I can understand 0.04 from 4% Transformer Impedance, but how and where did he get the term 0.025 ?

Please help I am confused ..


----------



## Flyer_PE (Oct 7, 2018)

They solve the problem on a 1MVA base.  The impedance of the system is 100% (1pu) on a 40 MVA base.  When you convert that to a 1 MVA base you get (1pu*1MVA/40MVA) 0.025.


----------



## rmsg (Oct 7, 2018)

Flyer_PE said:


> They solve the problem on a 1MVA base.  The impedance of the system is 100% (1pu) on a 40 MVA base.  When you convert that to a 1 MVA base you get (1pu*1MVA/40MVA) 0.025.

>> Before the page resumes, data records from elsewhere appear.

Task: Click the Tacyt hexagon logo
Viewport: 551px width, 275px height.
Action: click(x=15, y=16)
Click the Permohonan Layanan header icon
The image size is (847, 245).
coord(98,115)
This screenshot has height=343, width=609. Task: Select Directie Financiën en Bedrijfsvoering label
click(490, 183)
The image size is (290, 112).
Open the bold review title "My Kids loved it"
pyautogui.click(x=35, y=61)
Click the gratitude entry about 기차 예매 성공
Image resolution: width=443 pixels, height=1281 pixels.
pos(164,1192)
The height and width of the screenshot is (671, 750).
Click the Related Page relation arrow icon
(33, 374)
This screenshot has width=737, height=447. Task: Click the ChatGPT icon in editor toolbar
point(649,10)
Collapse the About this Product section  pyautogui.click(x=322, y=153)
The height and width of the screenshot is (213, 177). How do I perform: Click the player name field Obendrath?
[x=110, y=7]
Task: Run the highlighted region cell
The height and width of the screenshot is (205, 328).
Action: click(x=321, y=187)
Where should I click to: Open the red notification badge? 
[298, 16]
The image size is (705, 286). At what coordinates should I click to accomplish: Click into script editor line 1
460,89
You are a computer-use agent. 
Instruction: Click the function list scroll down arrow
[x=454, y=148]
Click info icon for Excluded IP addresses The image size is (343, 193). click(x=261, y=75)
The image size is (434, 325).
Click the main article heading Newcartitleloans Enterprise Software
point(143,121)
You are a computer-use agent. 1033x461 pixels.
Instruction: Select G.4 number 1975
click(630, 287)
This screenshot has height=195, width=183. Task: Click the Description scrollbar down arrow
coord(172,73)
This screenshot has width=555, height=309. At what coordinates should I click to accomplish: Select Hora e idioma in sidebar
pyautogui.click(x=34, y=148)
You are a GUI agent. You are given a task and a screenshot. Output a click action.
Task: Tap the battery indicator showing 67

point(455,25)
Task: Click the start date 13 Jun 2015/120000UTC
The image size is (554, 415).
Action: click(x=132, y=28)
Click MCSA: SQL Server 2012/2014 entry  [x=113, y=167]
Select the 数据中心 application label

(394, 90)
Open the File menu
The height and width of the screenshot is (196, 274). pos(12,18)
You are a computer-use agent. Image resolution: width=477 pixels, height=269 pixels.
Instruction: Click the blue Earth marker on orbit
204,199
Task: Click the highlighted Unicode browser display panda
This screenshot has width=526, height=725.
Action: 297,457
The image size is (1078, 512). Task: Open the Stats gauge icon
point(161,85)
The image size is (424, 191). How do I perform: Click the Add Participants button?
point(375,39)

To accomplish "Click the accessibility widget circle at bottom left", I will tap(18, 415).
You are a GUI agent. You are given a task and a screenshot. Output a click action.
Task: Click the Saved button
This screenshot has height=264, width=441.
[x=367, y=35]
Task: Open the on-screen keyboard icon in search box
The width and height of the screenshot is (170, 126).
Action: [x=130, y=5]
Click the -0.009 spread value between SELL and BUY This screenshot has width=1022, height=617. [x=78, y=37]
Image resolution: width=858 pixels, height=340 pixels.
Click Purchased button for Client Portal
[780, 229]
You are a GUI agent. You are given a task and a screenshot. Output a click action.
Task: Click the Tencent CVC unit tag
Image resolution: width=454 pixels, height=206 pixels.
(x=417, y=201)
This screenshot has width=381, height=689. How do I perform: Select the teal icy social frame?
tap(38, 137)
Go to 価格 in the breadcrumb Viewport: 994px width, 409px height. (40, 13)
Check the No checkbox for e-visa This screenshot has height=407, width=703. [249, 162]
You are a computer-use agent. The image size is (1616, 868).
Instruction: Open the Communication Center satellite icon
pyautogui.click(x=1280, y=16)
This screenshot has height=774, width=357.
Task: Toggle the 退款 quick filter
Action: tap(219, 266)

that does makes some sense, so the total impedance is the impedance of system (with 40MVA = 0.025p.u.) + impedance of Transformer which is 4% impedance so z transf (p.u.) = 4% = 0.04

so total z(p.u.) = 0.04 + 0.025 = 0.065 right ?

if my interpretation is correct, than many thanks. I think I got it.

Cheers..


----------



## Zach Stone P.E. (Oct 7, 2018)

> 4 hours ago, rmsg said:
> that does makes some sense, so the total impedance is the impedance of system (with 40MVA = 0.025p.u.) + impedance of Transformer which is 4% impedance so z transf (p.u.) = 4% = 0.04
> 
> so total z(p.u.) = 0.04 + 0.025 = 0.065 right ?
> ...


Correct. And since Vpu = 1, the per unit short circuit current is equal to the inverse of the equivalent per unit impedance, or: Ipu = 1/Zeq-pu. 

In my opinion, these type of simple fault problems are easier to solve with the MVA method, including this one.  We can use it to verify the solution. For example, the total apparent power at the fault is 15.38MVA:


Sf = 40MVA//(1,000kVA/4%)

Sf = 15.38MVA

The magnitude of the short-circuit current at the faulted 480V bus is 18.5kA:


|Isc| = 15.38MVA/(√3·480V)

|Isc| = 18.5kA


----------



## rmsg (Oct 7, 2018)

Zach Stone said:


> Correct. And since Vpu = 1, the per unit short circuit current is equal to the inverse of the equivalent per unit impedance, or: Ipu = 1/Zeq-pu.
> 
> In my opinion, these type of simple fault problems are easier to solve with the MVA method, including this one.  We can use it to verify the solution. For example, the total apparent power at the fault is 15.38MVA:
> 
> ...


Thanks Zach, and I agree one can check the work also.


----------



## kris7o2 (Jun 24, 2021)

What does 40MVA//(1,000kVA/4%) mean? I think I am confused as to what the // mean?


----------



## Zach Stone P.E. (Jun 25, 2021)

kris7o2 said:


> What does 40MVA//(1,000kVA/4%) mean? I think I am confused as to what the // mean?


Hi Kris,

The double forward slash "//" is short hand for parallel, used to indicate adding two terms using the reciprocal of reciprocal sums, such as adding two resistors in parallel:

x//y = 1/[(1/x)+(1/y)]

Or:

x//y = (xy)/(x+y)

Even though the bus and transformer are in series, fault duty power quantities in volt-amps add in the reciprocal of reciprocal sums when in series, and they sum (x+y) when connected in parallel.

40MVA is the fault duty of the bus.

1,000kVA/4% is the fault duty of the transformer (power rating divided by percent impedance).


----------